In other words, there were no doubt a few ACC players whose names were left on the cutting room floor in our countdown, but who may well be among the league’s elite this season. Here’s an admittedly imprecise look at a few to keep an eye on.

JUST MISSED

If we’d been making a top 30 or 40 list instead of 25, these guys definitely would’ve made the cut. As it stands, they'll likely see their names on our end-of-year list.

WR Stacy Coley (Miami): Don’t be surprised if the Canes’ sophomore receiver ranks in the top five of our end-of-season list. No returning ACC player averaged more yards per touch last year (min. 50 touches) than Coley (21.8). He’ll need some help from an unproven quarterback, but Coley has the talent to be an All-American if things break right for him this season.

LB Lorenzo Mauldin (Louisville): Already a star with 9.5 sacks and 12 TFL last season, Mauldin is poised to explode as he moves from defensive end to outside linebacker in Todd Grantham’s new 3-4 system. At Grantham’s previous stop at Georgia, he helped Justin Houston and Jarvis Jones parlay similar moves into super stardom.

DE Eli Harold (UVA): Virginia’s defensive line may not get much national publicity, but it’s jam-packed with talent, headed up by Harold, who racked up 8.5 sacks and 15 TFL last season. Both of those totals rank second among returning ACC players behind Clemson All-American Vic Beasley.

GETTING HEALTHY

Injuries set them back, but these players are poised for big comebacks in 2014.

S Isaiah Johnson (GT): A burgeoning star on Georgia Tech’s defense, a knee injury cost Johnson all of 2013. He’s “past 100 percent” now though and expects to make a huge impact after a long wait to get back onto the field.

S Tyler Hunter (FSU): Last summer, Hunter was the unquestioned leader of FSU’s revamped defense, but a scary neck injury ended his season in Week 3. What might’ve been a career-ending injury turned out to be just a setback, and now Hunter will be the veteran voice in an immensely talented secondary that has led the nation in passing defense the past two years.

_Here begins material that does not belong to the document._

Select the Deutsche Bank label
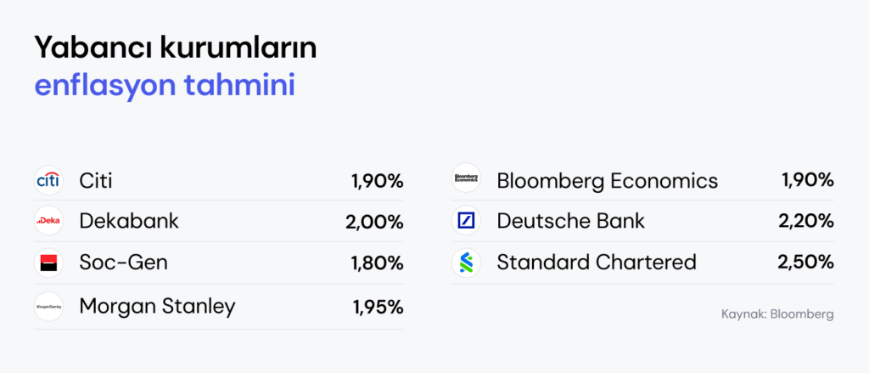 point(571,221)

DT Mehdi Abdesmad (BC): As a junior last season, the 6-foot-7 Abdesmad looked poised for a breakthrough, recording sacks against USC and Florida State before a knee injury ended his season. If he can return to form quickly, he's in position to replace the 8.5 sacks BC lost with the departure of Kasim Edebali from its D-line.

WR Charone Peake (Clemson): When they arrived on campus as freshmen, Peake and Sammy Watkins were both considered can't-miss prospects. Now Watkins is impressing in Buffalo Bills camp and Peake is still looking for his breakthrough season. Despite an injury-ravaged 2013, he's being counted on as the top option for Cole Stoudt in 2014.

BREAKOUT CANDIDATES

These players have already made some noise in the past but could make the jump to the league’s elite in 2014.

S Durrell Eskridge (Syracuse): Eskridge blossomed into a key contributor on Syracuse’s defense last year, recording 6.5 tackles per game (14th among returning ACC players) and four interceptions, but as the Orange look to replace key starters inside, Eskridge’s impact in 2014 only figures to expand.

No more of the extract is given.